その頃、春にも私が極道の娘であることは秘密にした。
帰りも「パパが迎えにくる」と言って春には家を教えなかった。
だって怖かったんだもん。
信用してない訳じゃないの。
でも、勇気がなかった。ごめんね。春。
ココだ。変わってない。
少し古くなったような感じだけど。
あの頃と同じアパートだ。
鍵はしまっているよね?
春はココには居なそうだ。
でも、何かわかるならっ。と思ったの。
実は...。
ドアノブにはりがねを差し込み、開けていく。
開いた!!
こういう事も出来るのだ。
ごめんね、春。お邪魔します。
静かにそう呟いた。
真っ暗だ。
「裏切られた」
春が言っていた。そして、
「殺したいほど憎くなった。」
まさにこの部屋が物語って居る気がした。
必要最低限しか置かない家具。
カーテンを閉め人の出入りも少ないのかとても...なんて言うんだろう?
不気味。
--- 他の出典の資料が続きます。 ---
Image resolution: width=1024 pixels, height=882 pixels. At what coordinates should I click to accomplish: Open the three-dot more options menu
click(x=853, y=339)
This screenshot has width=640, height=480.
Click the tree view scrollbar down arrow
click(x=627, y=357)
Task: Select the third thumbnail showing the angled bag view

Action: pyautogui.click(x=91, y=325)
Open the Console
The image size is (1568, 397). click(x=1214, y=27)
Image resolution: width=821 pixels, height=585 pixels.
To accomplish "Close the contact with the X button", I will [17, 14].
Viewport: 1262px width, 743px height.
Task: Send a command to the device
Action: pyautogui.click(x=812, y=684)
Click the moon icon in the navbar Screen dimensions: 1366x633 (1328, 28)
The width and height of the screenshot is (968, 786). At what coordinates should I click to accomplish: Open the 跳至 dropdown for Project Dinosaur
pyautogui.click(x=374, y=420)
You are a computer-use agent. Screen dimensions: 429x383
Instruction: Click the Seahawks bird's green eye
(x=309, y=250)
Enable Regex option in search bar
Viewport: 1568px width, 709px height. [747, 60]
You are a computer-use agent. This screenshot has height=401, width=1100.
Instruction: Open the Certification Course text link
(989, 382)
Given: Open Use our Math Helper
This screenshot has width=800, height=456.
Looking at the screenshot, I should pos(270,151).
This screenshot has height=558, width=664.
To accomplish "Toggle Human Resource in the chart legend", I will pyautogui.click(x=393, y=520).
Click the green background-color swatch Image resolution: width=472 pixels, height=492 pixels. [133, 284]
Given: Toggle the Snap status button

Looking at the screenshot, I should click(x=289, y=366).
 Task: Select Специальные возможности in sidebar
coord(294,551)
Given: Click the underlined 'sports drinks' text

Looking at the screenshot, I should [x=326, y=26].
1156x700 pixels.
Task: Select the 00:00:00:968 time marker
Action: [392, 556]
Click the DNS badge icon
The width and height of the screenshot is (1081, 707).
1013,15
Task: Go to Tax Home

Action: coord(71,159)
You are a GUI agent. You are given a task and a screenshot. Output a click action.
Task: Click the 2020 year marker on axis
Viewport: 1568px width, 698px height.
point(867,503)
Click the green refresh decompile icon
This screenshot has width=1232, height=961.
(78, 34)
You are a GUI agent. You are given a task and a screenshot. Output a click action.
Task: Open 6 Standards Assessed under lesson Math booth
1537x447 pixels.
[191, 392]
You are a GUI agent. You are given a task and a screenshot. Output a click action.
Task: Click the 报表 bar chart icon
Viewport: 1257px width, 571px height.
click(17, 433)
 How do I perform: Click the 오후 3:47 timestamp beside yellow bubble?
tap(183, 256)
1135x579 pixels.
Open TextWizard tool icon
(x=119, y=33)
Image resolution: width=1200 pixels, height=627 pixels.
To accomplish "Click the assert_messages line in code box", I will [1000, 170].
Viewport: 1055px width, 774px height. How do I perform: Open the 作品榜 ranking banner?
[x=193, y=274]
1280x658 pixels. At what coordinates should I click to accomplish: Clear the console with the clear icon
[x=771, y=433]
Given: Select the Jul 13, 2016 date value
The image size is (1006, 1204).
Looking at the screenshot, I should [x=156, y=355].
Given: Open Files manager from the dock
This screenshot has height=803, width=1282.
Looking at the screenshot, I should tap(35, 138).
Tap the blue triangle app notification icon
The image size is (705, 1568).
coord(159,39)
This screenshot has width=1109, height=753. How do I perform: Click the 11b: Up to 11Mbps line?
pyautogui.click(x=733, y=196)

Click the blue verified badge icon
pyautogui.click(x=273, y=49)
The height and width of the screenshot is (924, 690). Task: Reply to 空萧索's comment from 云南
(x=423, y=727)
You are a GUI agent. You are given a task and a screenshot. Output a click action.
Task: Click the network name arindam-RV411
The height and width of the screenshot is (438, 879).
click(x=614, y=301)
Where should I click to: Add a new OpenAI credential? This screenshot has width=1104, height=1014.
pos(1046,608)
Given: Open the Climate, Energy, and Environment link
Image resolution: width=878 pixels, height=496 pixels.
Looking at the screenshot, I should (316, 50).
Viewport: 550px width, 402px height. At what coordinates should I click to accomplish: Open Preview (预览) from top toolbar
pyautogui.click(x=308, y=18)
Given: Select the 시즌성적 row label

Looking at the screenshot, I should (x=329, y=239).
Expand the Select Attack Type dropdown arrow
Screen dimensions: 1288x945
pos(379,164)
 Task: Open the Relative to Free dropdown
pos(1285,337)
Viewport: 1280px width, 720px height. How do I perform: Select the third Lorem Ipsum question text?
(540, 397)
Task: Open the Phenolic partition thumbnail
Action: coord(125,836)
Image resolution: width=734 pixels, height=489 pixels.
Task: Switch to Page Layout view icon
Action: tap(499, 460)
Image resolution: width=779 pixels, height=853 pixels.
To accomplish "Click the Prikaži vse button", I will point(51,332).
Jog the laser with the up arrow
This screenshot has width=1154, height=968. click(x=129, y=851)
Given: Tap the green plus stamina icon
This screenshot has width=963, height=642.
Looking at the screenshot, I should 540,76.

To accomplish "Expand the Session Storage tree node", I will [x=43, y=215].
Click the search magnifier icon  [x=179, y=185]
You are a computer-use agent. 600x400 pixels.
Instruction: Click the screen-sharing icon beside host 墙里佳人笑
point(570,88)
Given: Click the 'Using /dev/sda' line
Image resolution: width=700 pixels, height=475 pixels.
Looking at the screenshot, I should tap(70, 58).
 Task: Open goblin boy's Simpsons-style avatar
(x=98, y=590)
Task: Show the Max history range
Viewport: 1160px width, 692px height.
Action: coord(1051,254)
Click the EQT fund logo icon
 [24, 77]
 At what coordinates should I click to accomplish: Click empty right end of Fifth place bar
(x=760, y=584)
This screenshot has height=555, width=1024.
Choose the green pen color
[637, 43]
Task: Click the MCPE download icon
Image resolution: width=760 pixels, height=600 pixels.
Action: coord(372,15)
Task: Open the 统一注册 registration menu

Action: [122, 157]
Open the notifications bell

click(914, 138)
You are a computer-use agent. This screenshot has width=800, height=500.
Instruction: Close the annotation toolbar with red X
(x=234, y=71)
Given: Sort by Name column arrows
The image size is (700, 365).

それが合っているかも知れない、
ごめんね...。ごめんっ、春。
1人にさして、1人にしてしまってごめんね。
春はこの部屋でずっとずっと1人だったんだね。
机の上には1枚の写真が置いてあった。
「っっ。」
春と私の写真。
傷1つない大事にしてたんだ、きっと。
おそらく、ここに1回は戻ったはず。
それか、私達の今住んでいる市の家?
場所は確定しないけど何となくなら分かる。
でも、その可能性は低いだろう。
どっちらかが大事と言えば、私との思い出が詰まったこの家。
そうだと直感した。
理由は簡単。
私が春だったらそうする。
私達は似た者同士。
お互いがお互いを求めてる。
私は春が全てなんだ。春がいない世界はありえないの。
春もそうだろう。私に毎日「好きだよ。」って言ってくれた。
だから、私達の思い出が強いこの場所にはかえってきてる。
でも、家に帰ってきてその次はどこに行ったの?
外国には行ってないよね?
日本にいるはず。日本と言っても広すぎる。
どう探せばいいか分からない。
でも、この空。この夜空を見ている。
同じ夜空を。
春はどこにいるの?
私の事は気にしなくていいんだよ?
「殺したい」って憎むほど、私のせいであなたは追い詰められた。
私が悪いのよ。だから、自分を責めないで。
そうだ!ここに帰ってきてるなら、この辺で見かけた人がいるはず。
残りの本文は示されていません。